THE TASK:
Edit the material below so that every instance of "Find the location of a particular element" reads "Find where a particular element is" instead, leaving everything else unchanged.

EXTRACTED MATERIAL:
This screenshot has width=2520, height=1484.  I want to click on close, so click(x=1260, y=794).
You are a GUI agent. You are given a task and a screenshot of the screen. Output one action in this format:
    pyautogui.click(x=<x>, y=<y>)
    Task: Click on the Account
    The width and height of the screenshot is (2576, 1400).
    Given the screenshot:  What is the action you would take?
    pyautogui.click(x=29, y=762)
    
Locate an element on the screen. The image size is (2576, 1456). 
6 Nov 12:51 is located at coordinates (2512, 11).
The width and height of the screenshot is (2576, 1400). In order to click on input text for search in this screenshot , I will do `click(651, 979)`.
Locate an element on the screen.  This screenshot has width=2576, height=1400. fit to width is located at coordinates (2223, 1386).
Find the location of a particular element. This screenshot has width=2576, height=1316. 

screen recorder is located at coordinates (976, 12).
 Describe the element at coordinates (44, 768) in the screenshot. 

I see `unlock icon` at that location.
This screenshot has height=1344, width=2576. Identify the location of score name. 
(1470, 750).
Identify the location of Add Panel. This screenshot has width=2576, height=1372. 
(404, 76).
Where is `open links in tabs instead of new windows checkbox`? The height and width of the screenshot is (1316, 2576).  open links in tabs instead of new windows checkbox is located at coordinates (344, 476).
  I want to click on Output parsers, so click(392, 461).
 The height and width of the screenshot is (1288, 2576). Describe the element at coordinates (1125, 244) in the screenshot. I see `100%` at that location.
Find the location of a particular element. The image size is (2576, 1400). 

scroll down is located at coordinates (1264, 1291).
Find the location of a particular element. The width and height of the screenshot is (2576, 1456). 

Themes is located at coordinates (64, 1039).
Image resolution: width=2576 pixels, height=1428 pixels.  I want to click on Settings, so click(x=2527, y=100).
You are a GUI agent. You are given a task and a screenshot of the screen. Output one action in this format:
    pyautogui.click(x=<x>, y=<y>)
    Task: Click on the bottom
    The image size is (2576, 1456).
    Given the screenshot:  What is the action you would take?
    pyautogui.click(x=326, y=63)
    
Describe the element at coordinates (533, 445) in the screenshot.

TASK RESPONSE:
This screenshot has width=2520, height=1484.  I want to click on close, so click(x=1260, y=794).
You are a GUI agent. You are given a task and a screenshot of the screen. Output one action in this format:
    pyautogui.click(x=<x>, y=<y>)
    Task: Click on the Account
    The width and height of the screenshot is (2576, 1400).
    Given the screenshot:  What is the action you would take?
    pyautogui.click(x=29, y=762)
    
Locate an element on the screen. The image size is (2576, 1456). 
6 Nov 12:51 is located at coordinates (2512, 11).
The width and height of the screenshot is (2576, 1400). In order to click on input text for search in this screenshot , I will do `click(651, 979)`.
Locate an element on the screen.  This screenshot has width=2576, height=1400. fit to width is located at coordinates (2223, 1386).
Find where a particular element is. This screenshot has width=2576, height=1316. 

screen recorder is located at coordinates (976, 12).
 Describe the element at coordinates (44, 768) in the screenshot. 

I see `unlock icon` at that location.
This screenshot has height=1344, width=2576. Identify the location of score name. 
(1470, 750).
Identify the location of Add Panel. This screenshot has width=2576, height=1372. 
(404, 76).
Where is `open links in tabs instead of new windows checkbox`? The height and width of the screenshot is (1316, 2576).  open links in tabs instead of new windows checkbox is located at coordinates (344, 476).
  I want to click on Output parsers, so click(392, 461).
 The height and width of the screenshot is (1288, 2576). Describe the element at coordinates (1125, 244) in the screenshot. I see `100%` at that location.
Find where a particular element is. The image size is (2576, 1400). 

scroll down is located at coordinates (1264, 1291).
Find where a particular element is. The width and height of the screenshot is (2576, 1456). 

Themes is located at coordinates (64, 1039).
Image resolution: width=2576 pixels, height=1428 pixels.  I want to click on Settings, so click(x=2527, y=100).
You are a GUI agent. You are given a task and a screenshot of the screen. Output one action in this format:
    pyautogui.click(x=<x>, y=<y>)
    Task: Click on the bottom
    The image size is (2576, 1456).
    Given the screenshot:  What is the action you would take?
    pyautogui.click(x=326, y=63)
    
Describe the element at coordinates (533, 445) in the screenshot.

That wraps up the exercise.